Q: Holy Father, shortly Croatia may be united to the other 27 nations that make up the European Union. But recently a certain skepticism toward the European Union has been growing among the Croatian people. In such a situation, will you carry a message of encouragement to the Croatians, so that they look toward Europe not just as an economic prospect but also a cultural one with Christian values?

Benedict XVI: I think that the majority of Croatians essentially view this moment of joining the European Union with great joy, because they are a profoundly European people. Cardinals Seper, Kuharic and Bozanic have all always told me, “We are not Balkans, but Mitteleuropeans.” So they are a people who are at the center of Europe, of its history and of its culture. I think in this way it is logical, right and necessary that they join.

I also think that the prevalent sentiment is one of joy, of being historically and culturally where Croatia has always been. Naturally, one can also understand a certain skepticism when a people, not numerically large, enters into this Europe which is already made and constructed. One understands that perhaps there is a fear of a central bureaucracy which may be too heavy, or of a rationalistic culture which does not take history sufficiently into account, or the richness of that history and also of the richness of historical diversity. It seems to me that precisely this could be a mission of the people who enter now: to renew diversity in unity.

European identity is precisely an identity of the richness of diverse cultures, which converge in the Christian faith, in the great Christian values. It seems to me that it is one of the missions of the Croatians who enter in now, to make this visible and efficient; to reinforce the historicity of our cultures and the diversity that is our richness, against a certain abstract rationalism. In this sense I encourage the Croatians: the process of entrance into Europe is a reciprocal process of giving and receiving. Croatia gives with its history, with its human and economic capacity, and naturally receives by broadening its horizon and living in this great commerce, which is not only economic but especially cultural and spiritual.

Q: Many Croatians had hoped that the occasion of your visit would also bring with it the canonization of Blessed Cardinal Stepinac. What do you think is the importance of his figure today?

Benedict XVI: The cardinal was a great pastor and a great Christian and so also a man of exemplary humanism. I would say that it was the destiny of Cardinal Stepinac that he had to live in two different dictatorships, that were however both anti-humanist. First, the Ustashe regime, which seemed to espouse the dream of autonomy and independence, but in reality the autonomy was a lie because it was used by Hitler for his own ends. Cardinal Stepinac understood this very well and defended true humanism against this regime, defending Serbs, Jews, Gypsies. Let us say that he gave strength to a true humanism, even suffering for it.

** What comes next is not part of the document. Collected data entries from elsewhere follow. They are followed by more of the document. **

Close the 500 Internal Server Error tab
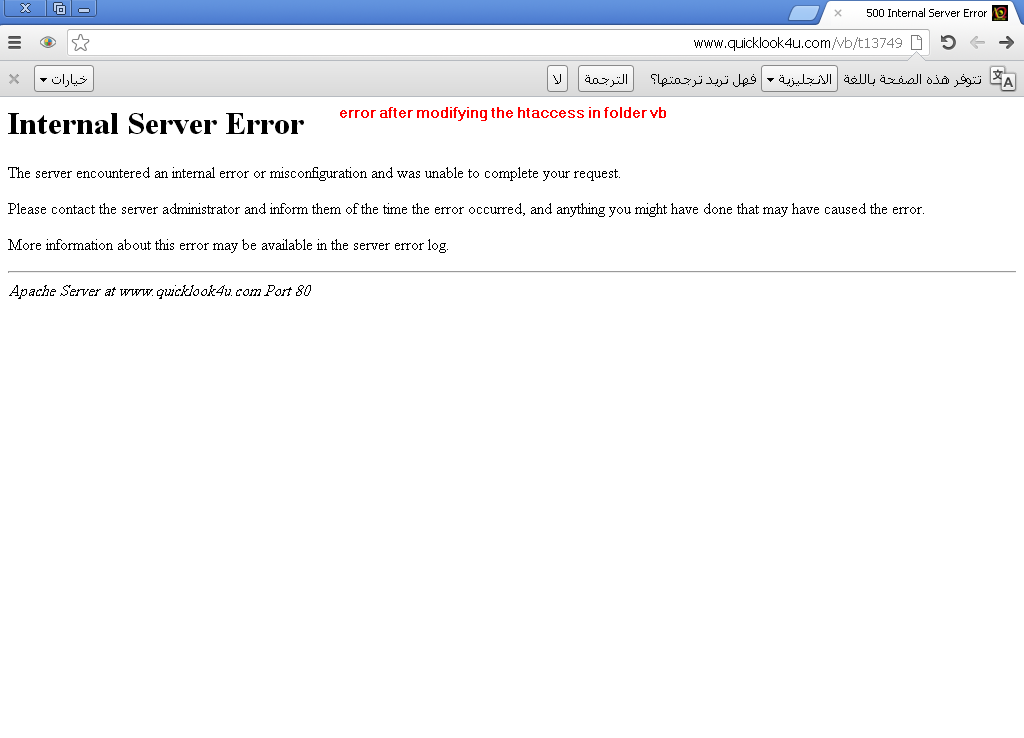This screenshot has height=738, width=1024. click(838, 13)
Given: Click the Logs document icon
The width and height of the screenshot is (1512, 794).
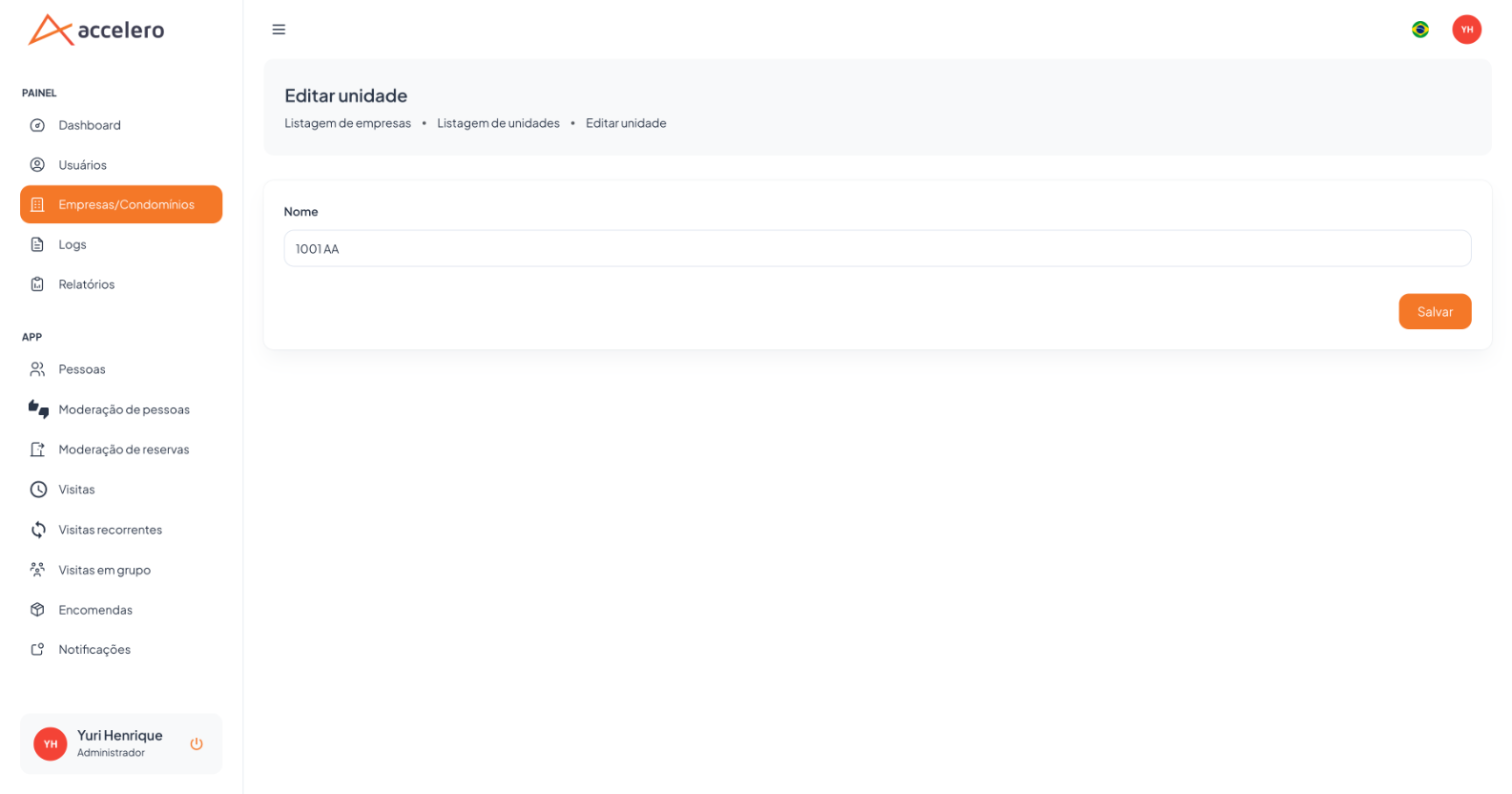Looking at the screenshot, I should pyautogui.click(x=37, y=244).

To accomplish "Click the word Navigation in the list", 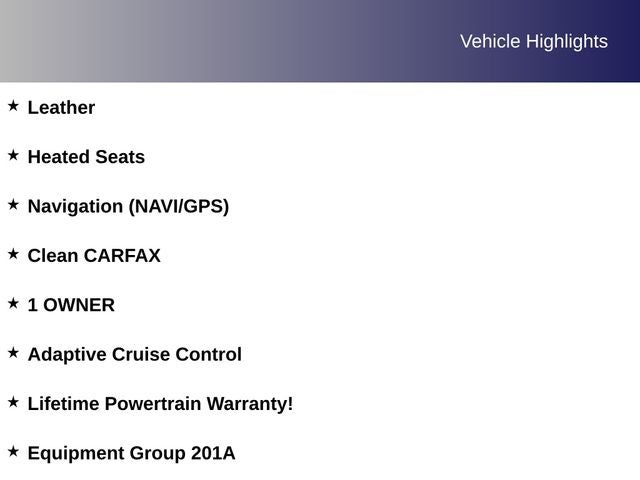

Then there was the dictatorship which was the contrary of communism, where once again he fought for the faith, for the presence of God in the world, for true humanism that is dependent on the presence of God: only man is in the image of God and humanism flourishes. This was, let us say, his destiny: to fight in two different and contrasting fights and precisely in this decision for the truth against the spirit of the times, this true humanism that comes from Christian faith, there is a great example not just for Croatians, but for us all.